## DATA FOR PROCESSING
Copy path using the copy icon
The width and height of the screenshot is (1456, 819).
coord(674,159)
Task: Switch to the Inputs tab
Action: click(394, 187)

## EXERCISE AIM
Word for word, repeat the line holding "The width and" and all lines after it through the end of the entries above.

## SOLUTION
The width and height of the screenshot is (1456, 819).
coord(674,159)
Task: Switch to the Inputs tab
Action: click(394, 187)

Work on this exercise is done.